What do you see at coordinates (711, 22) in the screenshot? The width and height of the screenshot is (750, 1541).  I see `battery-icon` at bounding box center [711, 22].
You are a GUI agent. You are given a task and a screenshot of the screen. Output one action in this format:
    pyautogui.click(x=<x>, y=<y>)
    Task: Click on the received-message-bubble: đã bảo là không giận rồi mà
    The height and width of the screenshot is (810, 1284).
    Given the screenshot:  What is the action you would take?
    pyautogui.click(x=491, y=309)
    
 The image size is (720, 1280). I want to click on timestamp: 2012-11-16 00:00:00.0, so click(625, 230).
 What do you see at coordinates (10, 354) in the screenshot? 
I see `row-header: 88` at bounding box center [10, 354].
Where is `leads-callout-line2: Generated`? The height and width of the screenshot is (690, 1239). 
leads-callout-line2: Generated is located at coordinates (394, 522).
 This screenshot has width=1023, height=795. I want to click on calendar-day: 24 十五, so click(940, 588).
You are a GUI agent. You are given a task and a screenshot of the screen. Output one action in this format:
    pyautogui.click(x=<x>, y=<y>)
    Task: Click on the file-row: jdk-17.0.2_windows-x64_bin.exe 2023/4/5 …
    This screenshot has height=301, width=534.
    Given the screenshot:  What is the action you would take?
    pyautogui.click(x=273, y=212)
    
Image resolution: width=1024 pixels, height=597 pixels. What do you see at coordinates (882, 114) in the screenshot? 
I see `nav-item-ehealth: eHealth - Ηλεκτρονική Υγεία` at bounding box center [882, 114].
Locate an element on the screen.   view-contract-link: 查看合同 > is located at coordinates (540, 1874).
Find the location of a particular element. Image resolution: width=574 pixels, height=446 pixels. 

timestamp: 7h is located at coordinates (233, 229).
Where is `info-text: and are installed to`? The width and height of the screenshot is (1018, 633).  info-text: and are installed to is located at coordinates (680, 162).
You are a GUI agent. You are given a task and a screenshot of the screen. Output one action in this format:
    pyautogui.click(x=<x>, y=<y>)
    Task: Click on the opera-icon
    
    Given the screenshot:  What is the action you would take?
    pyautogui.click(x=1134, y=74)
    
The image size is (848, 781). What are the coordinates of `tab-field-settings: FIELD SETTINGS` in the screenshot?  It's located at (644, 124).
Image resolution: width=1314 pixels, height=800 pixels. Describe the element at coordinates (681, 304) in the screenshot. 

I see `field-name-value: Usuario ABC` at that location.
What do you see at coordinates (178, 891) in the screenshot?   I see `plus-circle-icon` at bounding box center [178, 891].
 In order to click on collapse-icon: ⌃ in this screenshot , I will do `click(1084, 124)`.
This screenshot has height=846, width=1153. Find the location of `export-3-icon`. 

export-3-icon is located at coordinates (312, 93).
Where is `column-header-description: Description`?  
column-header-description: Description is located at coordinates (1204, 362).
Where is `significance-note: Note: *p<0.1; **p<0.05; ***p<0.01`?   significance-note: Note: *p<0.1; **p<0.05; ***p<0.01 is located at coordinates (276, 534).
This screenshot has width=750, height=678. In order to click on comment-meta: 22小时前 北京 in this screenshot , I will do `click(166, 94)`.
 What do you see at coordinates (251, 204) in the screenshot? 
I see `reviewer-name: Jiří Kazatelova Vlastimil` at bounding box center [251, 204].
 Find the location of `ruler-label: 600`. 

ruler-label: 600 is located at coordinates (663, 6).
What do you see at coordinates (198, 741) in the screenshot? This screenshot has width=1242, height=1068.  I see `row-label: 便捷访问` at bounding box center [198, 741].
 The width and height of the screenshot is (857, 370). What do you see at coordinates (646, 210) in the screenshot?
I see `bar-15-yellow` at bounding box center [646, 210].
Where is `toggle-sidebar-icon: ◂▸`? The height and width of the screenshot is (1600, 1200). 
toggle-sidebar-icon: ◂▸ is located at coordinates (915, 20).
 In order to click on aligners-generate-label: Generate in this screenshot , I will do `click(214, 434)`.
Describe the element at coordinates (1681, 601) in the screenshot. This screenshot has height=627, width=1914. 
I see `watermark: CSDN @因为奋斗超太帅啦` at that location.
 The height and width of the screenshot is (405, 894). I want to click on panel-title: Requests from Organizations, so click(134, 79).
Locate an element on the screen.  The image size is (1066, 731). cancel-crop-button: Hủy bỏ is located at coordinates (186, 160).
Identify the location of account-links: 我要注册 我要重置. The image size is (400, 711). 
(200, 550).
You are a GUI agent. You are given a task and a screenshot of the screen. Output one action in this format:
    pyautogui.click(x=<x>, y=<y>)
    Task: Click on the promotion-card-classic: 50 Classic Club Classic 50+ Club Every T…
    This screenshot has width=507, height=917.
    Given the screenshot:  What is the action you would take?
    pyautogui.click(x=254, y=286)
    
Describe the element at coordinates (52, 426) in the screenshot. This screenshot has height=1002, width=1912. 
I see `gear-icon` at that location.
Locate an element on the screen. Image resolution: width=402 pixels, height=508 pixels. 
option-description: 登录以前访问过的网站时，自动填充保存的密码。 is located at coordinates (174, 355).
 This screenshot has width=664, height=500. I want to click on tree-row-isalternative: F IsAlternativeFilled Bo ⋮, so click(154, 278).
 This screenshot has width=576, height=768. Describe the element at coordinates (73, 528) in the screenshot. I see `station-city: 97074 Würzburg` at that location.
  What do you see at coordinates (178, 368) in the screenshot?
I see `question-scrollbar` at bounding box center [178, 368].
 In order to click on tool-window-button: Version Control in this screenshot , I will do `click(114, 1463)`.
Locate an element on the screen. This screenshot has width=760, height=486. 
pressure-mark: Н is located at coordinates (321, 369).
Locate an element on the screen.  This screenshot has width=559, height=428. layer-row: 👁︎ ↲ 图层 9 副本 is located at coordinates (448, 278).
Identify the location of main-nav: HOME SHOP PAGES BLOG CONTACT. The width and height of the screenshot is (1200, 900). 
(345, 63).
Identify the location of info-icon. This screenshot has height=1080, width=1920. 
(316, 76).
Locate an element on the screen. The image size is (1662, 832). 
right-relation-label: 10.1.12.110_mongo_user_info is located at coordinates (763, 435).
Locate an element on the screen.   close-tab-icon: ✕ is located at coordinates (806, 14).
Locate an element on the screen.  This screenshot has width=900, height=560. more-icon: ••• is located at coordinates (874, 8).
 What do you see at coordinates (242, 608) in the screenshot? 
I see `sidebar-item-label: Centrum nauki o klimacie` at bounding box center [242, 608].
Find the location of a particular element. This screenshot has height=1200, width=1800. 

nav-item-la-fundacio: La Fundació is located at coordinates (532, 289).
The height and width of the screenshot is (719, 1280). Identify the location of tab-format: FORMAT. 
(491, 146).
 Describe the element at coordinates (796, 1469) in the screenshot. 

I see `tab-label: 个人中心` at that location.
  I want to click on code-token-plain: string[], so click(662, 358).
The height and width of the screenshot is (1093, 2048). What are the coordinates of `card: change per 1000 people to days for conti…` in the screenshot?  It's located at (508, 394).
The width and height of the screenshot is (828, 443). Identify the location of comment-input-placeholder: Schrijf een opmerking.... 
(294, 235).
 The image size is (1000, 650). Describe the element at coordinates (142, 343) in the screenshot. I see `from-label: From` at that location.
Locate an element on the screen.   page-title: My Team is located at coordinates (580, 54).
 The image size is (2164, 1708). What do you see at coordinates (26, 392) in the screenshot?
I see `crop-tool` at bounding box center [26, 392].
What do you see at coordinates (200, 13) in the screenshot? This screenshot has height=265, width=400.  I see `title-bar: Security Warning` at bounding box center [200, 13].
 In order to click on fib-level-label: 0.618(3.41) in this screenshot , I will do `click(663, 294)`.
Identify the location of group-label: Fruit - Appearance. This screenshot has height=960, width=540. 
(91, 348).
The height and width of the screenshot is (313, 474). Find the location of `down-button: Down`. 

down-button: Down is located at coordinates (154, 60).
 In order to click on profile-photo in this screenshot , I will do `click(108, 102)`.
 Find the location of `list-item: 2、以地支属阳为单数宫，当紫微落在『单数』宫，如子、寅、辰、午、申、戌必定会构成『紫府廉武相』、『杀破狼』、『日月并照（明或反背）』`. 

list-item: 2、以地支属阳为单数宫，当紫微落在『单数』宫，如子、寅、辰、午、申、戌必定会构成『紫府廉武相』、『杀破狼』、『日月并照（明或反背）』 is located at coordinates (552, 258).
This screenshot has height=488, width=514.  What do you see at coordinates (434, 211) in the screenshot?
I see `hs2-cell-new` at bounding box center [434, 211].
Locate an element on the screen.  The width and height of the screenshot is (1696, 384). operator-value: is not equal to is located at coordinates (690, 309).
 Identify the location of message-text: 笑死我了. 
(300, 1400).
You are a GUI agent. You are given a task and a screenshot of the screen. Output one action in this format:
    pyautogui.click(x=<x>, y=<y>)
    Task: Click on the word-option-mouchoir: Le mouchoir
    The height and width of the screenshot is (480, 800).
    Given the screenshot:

________________________

* [TASK GOAL]: Retype the data verbatim, everything from its very first line down to the line containing "This screenshot has width=1023, height=795.", with that line included.

* [WRITTEN RESPONSE]:
What do you see at coordinates (711, 22) in the screenshot? The width and height of the screenshot is (750, 1541).  I see `battery-icon` at bounding box center [711, 22].
You are a GUI agent. You are given a task and a screenshot of the screen. Output one action in this format:
    pyautogui.click(x=<x>, y=<y>)
    Task: Click on the received-message-bubble: đã bảo là không giận rồi mà
    The height and width of the screenshot is (810, 1284).
    Given the screenshot:  What is the action you would take?
    pyautogui.click(x=491, y=309)
    
 The image size is (720, 1280). I want to click on timestamp: 2012-11-16 00:00:00.0, so click(625, 230).
 What do you see at coordinates (10, 354) in the screenshot? 
I see `row-header: 88` at bounding box center [10, 354].
Where is `leads-callout-line2: Generated`? The height and width of the screenshot is (690, 1239). 
leads-callout-line2: Generated is located at coordinates (394, 522).
 This screenshot has width=1023, height=795. I want to click on calendar-day: 24 十五, so click(940, 588).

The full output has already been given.